***** RAW RECORDS *****

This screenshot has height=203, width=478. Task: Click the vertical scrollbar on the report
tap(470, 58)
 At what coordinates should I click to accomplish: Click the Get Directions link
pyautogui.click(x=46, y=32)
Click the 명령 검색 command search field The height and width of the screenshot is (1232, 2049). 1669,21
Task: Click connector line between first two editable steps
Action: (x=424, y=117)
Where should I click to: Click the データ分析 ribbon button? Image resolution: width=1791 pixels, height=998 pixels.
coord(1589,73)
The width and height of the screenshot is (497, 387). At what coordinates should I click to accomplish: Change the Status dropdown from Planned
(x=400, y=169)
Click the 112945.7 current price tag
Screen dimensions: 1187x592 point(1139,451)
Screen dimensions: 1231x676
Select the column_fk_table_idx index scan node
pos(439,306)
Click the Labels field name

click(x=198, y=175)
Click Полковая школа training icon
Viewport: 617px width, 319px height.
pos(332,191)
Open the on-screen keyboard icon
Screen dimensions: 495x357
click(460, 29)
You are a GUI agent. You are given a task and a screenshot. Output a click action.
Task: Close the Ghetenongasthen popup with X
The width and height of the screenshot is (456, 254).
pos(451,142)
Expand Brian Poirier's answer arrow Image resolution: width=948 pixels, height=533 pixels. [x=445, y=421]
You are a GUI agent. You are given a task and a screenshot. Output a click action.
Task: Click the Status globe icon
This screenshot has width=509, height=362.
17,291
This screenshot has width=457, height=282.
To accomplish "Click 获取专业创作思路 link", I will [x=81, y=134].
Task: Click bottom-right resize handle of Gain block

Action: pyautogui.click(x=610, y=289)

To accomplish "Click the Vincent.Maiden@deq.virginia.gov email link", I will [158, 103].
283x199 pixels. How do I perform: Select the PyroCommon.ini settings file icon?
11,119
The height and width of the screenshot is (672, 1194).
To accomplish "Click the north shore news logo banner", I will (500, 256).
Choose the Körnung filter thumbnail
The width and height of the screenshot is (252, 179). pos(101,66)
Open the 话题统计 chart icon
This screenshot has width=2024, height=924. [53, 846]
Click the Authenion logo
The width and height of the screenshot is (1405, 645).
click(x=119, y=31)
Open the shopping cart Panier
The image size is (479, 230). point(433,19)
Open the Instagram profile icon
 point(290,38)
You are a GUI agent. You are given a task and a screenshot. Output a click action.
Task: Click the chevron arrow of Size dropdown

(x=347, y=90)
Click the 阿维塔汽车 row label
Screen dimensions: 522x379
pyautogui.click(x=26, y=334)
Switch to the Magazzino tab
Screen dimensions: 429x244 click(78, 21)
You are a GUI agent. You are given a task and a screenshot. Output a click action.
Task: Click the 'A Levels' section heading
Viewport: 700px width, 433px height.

*****

Can you repeat these lines word for word, starting with the line containing "Open the 话题统计 chart icon" and going on through the last line of the saved data entries?

EXERCISE SOLUTION:
Open the 话题统计 chart icon
This screenshot has width=2024, height=924. [53, 846]
Click the Authenion logo
The width and height of the screenshot is (1405, 645).
click(x=119, y=31)
Open the shopping cart Panier
The image size is (479, 230). point(433,19)
Open the Instagram profile icon
 point(290,38)
You are a GUI agent. You are given a task and a screenshot. Output a click action.
Task: Click the chevron arrow of Size dropdown

(x=347, y=90)
Click the 阿维塔汽车 row label
Screen dimensions: 522x379
pyautogui.click(x=26, y=334)
Switch to the Magazzino tab
Screen dimensions: 429x244 click(78, 21)
You are a GUI agent. You are given a task and a screenshot. Output a click action.
Task: Click the 'A Levels' section heading
Viewport: 700px width, 433px height.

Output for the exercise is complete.